I recently moved into a home that has a large old overgrown grape arbor and have had to learn how to prune grapes. Our landlord told me he’d just been pulling the dead vines off, but if you want any sort of fruit production, you need to really trim those canes back! Cutting back grape vines isn’t difficult at all, and the nice thing is you can’t really cut TOO far back. You could cut a grape vine back to a stump and the huge root system would recover within one season.
I will admit I didn’t know much about how to do this, but I thought I would post a video that was particularly helpful to me in learning the proper way to prune grapes. One thing of note is that there are two ways to prune grapes – cane pruning, where you leave a few long canes with 8-10 nodes on them, or spur pruning where you pretty much prune them all the way back.
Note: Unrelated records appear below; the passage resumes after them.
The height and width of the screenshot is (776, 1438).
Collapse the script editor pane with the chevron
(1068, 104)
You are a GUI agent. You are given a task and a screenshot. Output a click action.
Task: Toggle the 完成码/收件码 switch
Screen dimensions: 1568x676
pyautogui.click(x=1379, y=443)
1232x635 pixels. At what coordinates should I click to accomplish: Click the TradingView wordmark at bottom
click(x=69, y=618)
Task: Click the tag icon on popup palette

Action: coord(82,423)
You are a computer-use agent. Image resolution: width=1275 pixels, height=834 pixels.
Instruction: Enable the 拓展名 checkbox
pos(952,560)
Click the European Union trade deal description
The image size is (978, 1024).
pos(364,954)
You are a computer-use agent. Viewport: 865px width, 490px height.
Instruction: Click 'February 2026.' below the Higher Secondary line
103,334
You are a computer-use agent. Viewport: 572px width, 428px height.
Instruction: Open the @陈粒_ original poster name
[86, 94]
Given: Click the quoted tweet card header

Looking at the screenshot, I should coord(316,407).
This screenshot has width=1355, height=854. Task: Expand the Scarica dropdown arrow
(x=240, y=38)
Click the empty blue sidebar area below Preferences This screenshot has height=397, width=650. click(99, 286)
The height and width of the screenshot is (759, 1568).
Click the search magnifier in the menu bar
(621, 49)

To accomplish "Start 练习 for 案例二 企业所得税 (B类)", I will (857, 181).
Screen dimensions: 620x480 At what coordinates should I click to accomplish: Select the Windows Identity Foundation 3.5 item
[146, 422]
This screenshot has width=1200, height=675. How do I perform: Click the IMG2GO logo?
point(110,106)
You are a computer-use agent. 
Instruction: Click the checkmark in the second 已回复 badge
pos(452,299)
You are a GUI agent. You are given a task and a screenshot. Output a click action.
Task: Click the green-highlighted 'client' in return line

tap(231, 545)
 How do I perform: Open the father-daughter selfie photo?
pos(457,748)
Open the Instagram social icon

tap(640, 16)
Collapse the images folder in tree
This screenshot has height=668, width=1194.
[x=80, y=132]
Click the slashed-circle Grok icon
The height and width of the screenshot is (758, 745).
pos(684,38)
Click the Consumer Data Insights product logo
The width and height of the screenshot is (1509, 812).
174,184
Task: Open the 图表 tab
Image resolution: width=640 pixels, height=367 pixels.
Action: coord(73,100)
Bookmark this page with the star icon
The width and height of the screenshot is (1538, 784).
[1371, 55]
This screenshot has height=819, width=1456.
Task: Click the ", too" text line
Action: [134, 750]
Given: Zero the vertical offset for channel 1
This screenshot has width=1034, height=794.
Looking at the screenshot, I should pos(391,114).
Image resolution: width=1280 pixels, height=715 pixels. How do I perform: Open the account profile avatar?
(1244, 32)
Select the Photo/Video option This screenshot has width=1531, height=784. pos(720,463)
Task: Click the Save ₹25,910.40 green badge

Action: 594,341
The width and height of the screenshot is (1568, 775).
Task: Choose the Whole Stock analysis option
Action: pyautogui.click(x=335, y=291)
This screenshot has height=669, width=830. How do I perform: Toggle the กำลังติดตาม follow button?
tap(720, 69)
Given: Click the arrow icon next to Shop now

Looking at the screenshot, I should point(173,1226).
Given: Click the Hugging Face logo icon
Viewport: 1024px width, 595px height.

The type of pruning that is best depends on the grape variety. In my case, I have three different vines of unknown type, so I opted for doing mostly spur pruning and left a few canes on each vine. This year I will see which produces fruit, and then I will know!
So you want to see my project? Here’s what I started with. You can see it is so heavily overgrown that it’s attacking neighboring trees! That’s not gonna fly under my watch!
The “after” photo. As you can see, I’ve trimmed most of it back to a cordon. I still do need to trim more back, but I wanted to take it in steps and I’ll watch it this year to see which cordon ends up being the best to keep. That, and I don’t want to panic my landlord with heavyhanded grapes pruning
Here are the remnants – a huge pile of canes. Some of them are really good ones so I will be sorting through and trimming them for cuttings. I can sell them locally and also get lots of grape starts to plant at our property!
So I hope this gives you a little bit of a start if you are trying to figure out how to prune grapes, especially on an old overgrown arbor!